I have never had a good grasp of what rhetoric is, anyway.



Part of the problem is the meaning of the term has undergone changes in emphasis. Rhetoric can be a very formal, quite complex study as are other formal classical studies, such as ethics. But the term rhetoric can simply mean the language you use to persuade or influence whoever your audience is.

Then there are the linguistic terms that are subsumed by rhetoric, such as ones that appear on the site wwh provided and other such rhetoric sites. These terms are tools of the trade -- tricks that enable the speaker or writer to catch your ear and sometimes your mind. Some of them are pretty hard to use and require practice and application. We had a discussion this week about enthymemes, the rhetorical syllogisms Aristotle examines in his Rhetoric. Those syllogisms, arranged in many ways as Aristotle describes them, with their parts left out present a challenging study of how thought and language may be arranged, again with the purpose of catching the audience's ear, thought process, and, finally, being persuaded to the speaker's view.

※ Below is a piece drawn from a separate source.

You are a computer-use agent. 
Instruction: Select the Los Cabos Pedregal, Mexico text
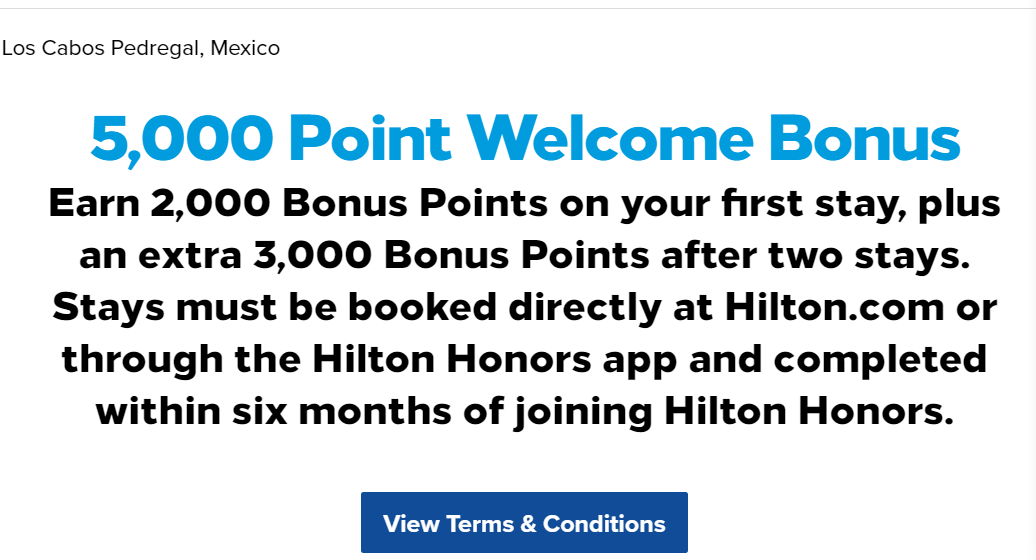pyautogui.click(x=141, y=48)
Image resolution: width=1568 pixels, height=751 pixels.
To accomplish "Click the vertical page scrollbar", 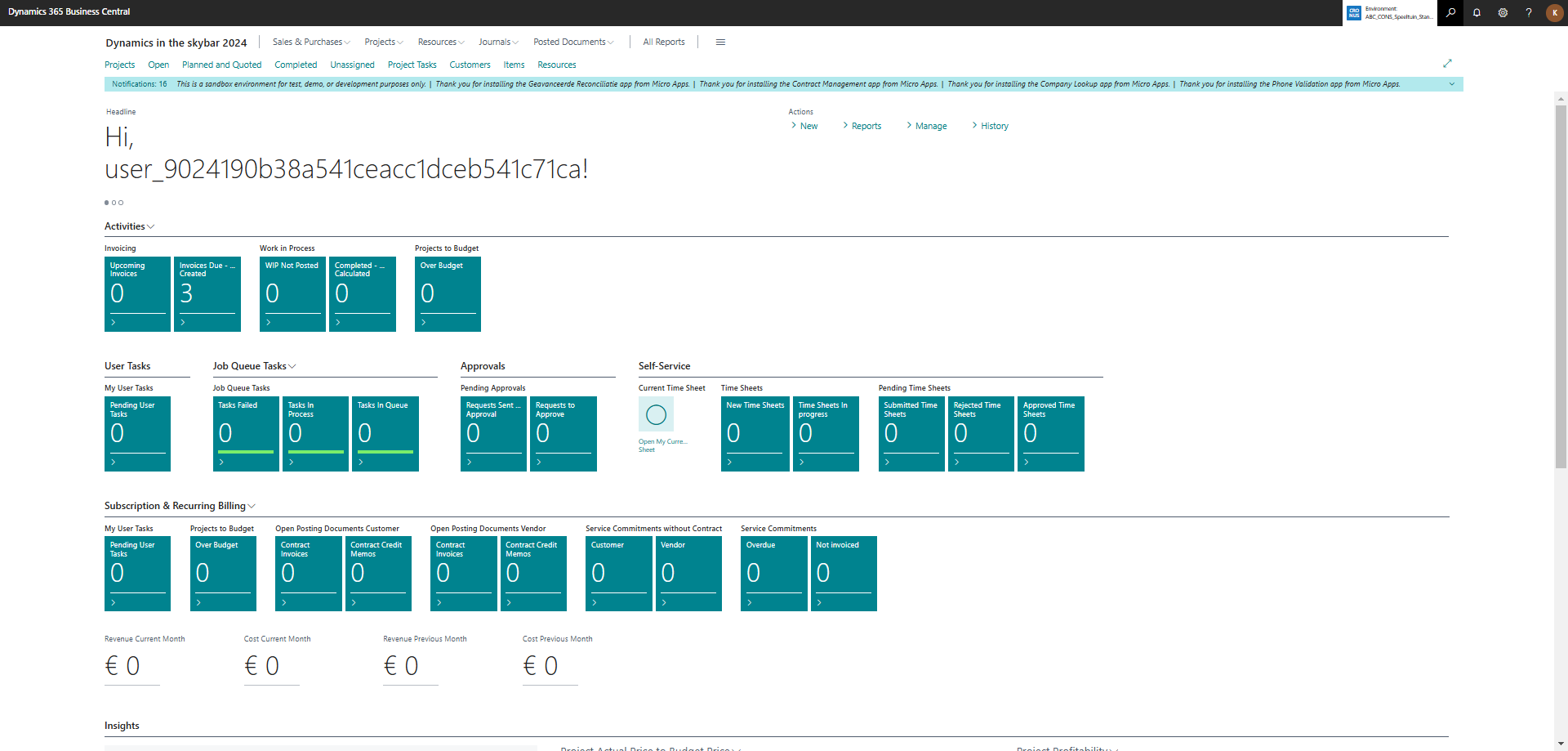I will pos(1561,286).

So, there's really overall rhetoric--a very involved study of the art of persuasion, with in-depth examination of audience, speech, the speaker's/writer's persona, the time in which the speech is given, and so on.

Then there's rhetoric used loosely--just you own kind of language that you use. Or the overall language used by people in a field: "I feel your pain." [And someone hearing this leaning over to a friend and responding, "I can't stand his rhetoric."]

And then there's rhetorical terms--the tools of the trade that have been classified.

We use the term a lot more broadly and loosely today than it was used a century ago.